The CVPS Defendants oppose Plaintiff's attorney's fee request and contend that Plaintiff should receive no more than an award of fees actually incurred less certain fees which it contends were not specifically incurred in conjunction with this litigation. Pursuant to the Settlement Agreement, any award of attorney's fees and expenses shall not be paid by CVPS shareholders either directly or indirectly. The CVPS merger on June 27, 2012 "was an all cash deal" (Tr. 7/11/12 at 9), class members did not retain their CVPS shares, and thus there is no possibility that class members will bear the burden of the attorney's fees award in the form of increased corporate insurance premiums, diminished dividends, a lower value for their shares, or otherwise.
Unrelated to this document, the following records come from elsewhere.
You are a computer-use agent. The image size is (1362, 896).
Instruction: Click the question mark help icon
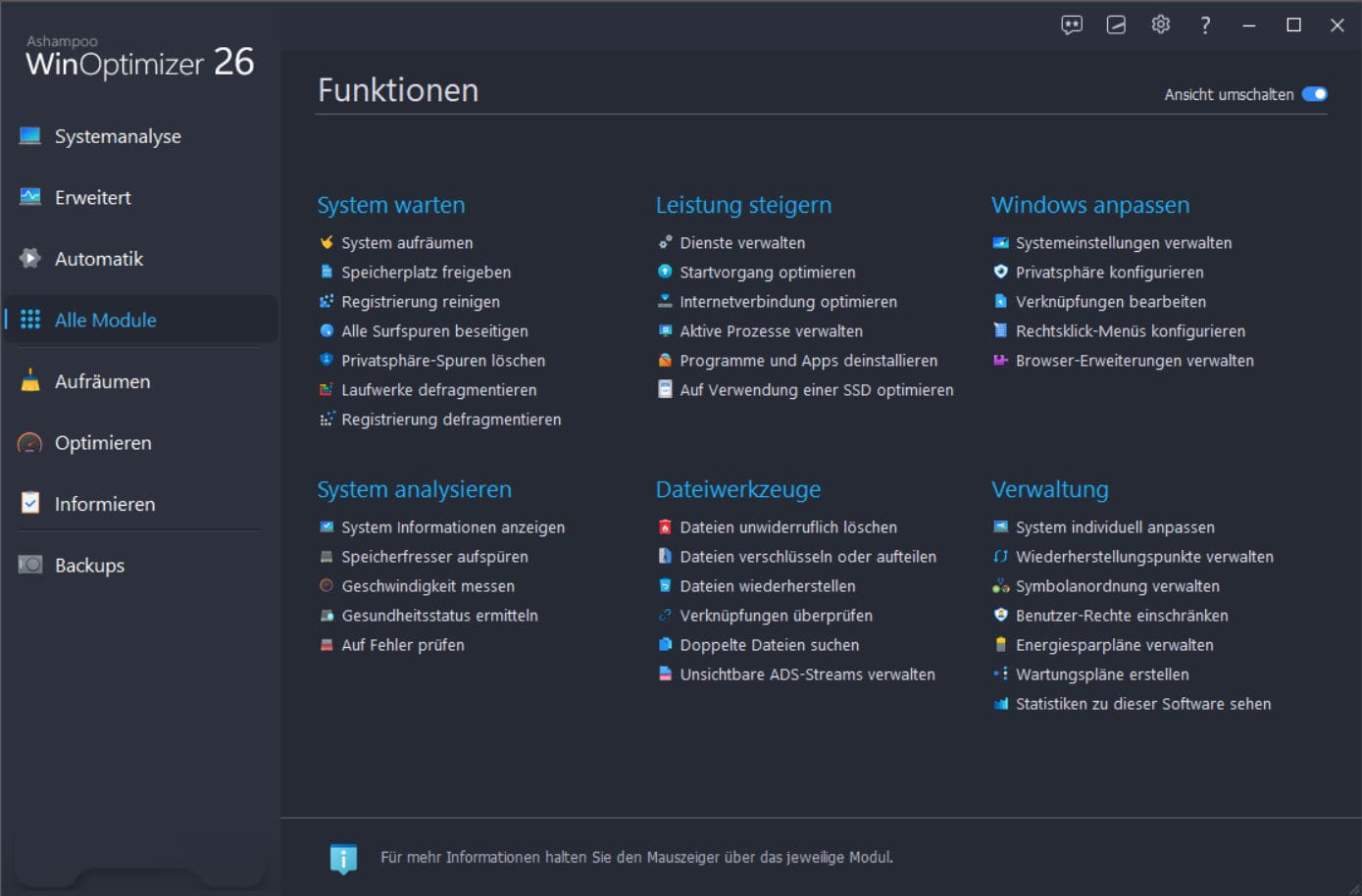point(1205,25)
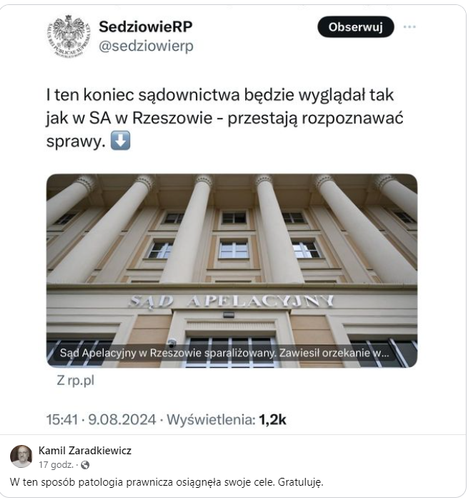Open the Kamil Zaradkiewicz name link
Viewport: 471px width, 500px height.
point(85,450)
Instead, the Settlement Agreement provides:
The CVPS Defendants have reviewed Plaintiff's time records and object to the inclusion of work associated with two entries involving Attorney Brian Moon's time: (1) July 13, 2011: 6.5 hours drafting demand letter pertaining to derivative litigation; and (2) July 21, 2011: 8.75 hours also spent drafting a demand letter pertaining to derivative litigation. Because no derivative litigation was filed, the CVPS Defendants assert that it would be "unreasonable to include and consider the[ ] [derivative demand letter] expenditures of 15.25 hours for purposes of ascertaining Plaintiff's Counsel's lodestar in this matter." (Doc. 89 at 2.)
The Parties acknowledge and agree that CVPS or its successor-in-interest shall pay, or cause their respective insurers to pay on behalf of the Individual Defendants and the Company, any fees and expenses awarded by the Court to Plaintiff or Plaintiff's Counsel in connection with the Fee Application within ten (10) business days after the later of (i) the Effective Date, or (ii) the date that an order by the Court approving any award of fees and expenses becomes final and non-appealable, whether by affirmance or on exhaustion of any possible appeal or review, lapse of time, or otherwise.(Doc. 43-3 at ¶ 13).
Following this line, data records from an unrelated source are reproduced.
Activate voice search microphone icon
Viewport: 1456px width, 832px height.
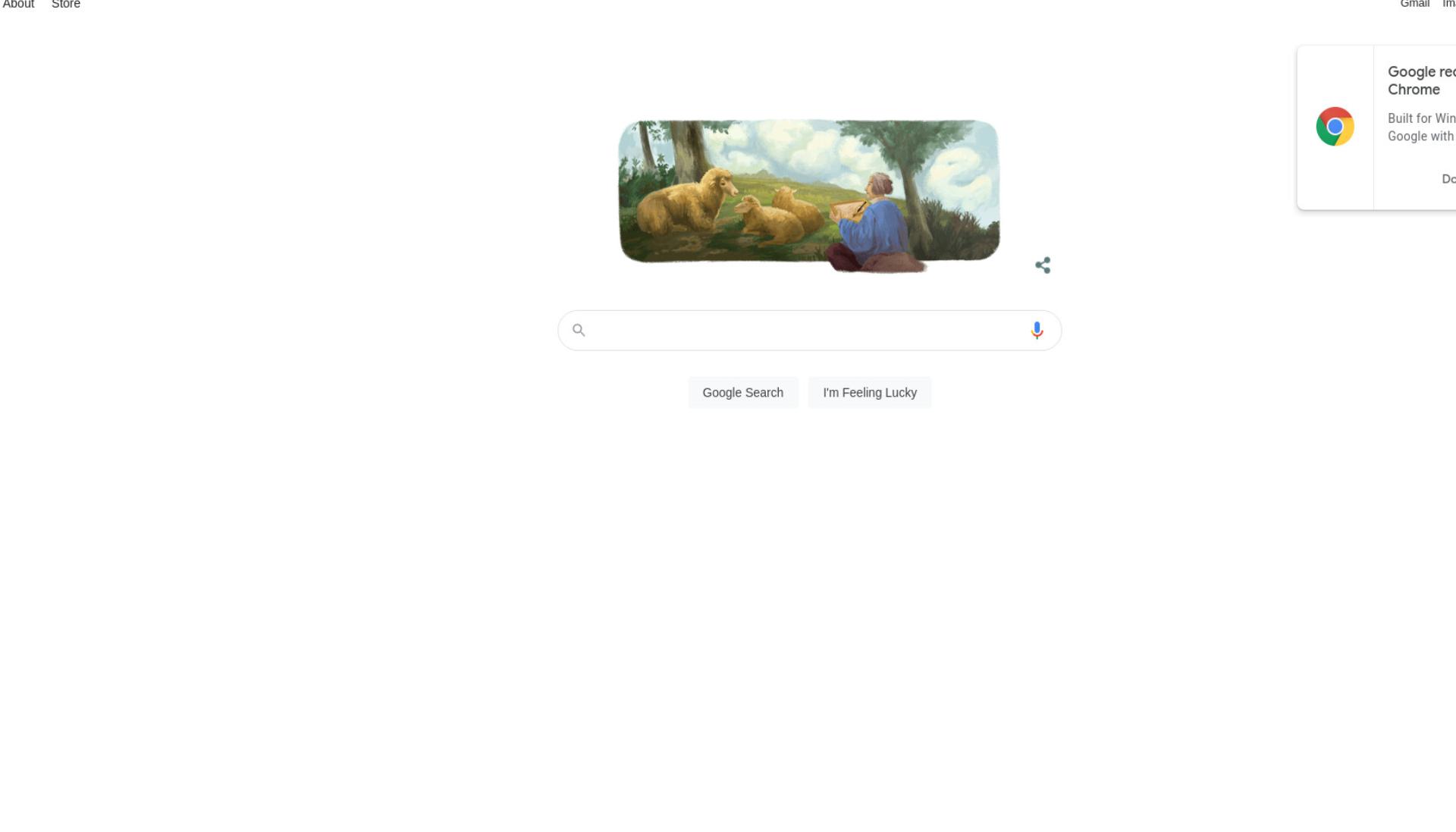pyautogui.click(x=1037, y=330)
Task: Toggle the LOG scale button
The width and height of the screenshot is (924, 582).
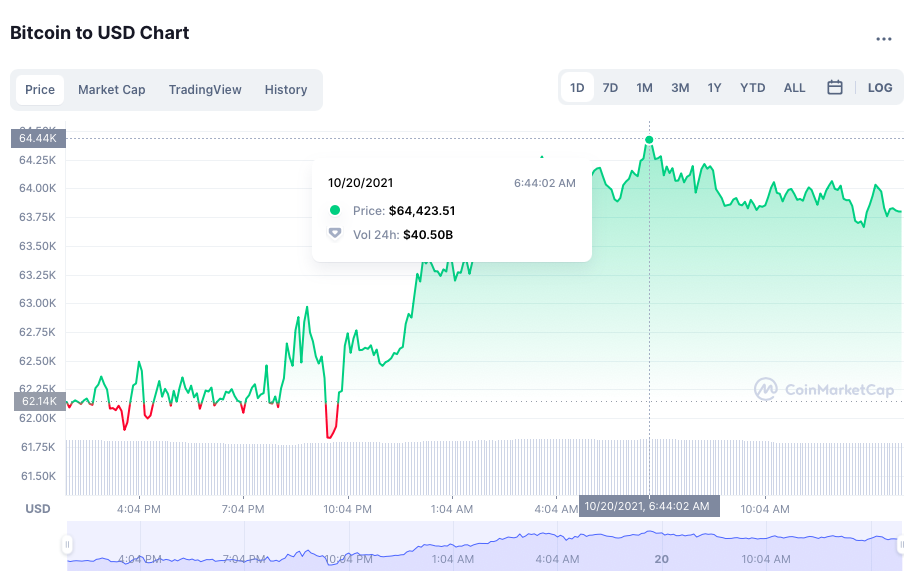Action: pos(880,88)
Plaintiff's counsel rates vary from $580 to $725 per hour for partners; $425 to $475 per hour for associates, and from $165 to $250 for paralegals. The CVPS Defendants agree that the rates charged by Class Counsel are appropriate and customary for securities litigation of this nature and reflect "national rates." (Tr. 7/11/12 at 66.) While the court agrees that national rates may be appropriate, any determination of the attorney's fees award in this case must reflect that Plaintiff's counsel's rates are not customary for the vast majority of lawsuits filed in Vermont, and thus appear to represent premium rates for specialized litigation. This, in turn, supports a conclusion that Plaintiff's counsel's hourly rates reflect ample compensation for time expended.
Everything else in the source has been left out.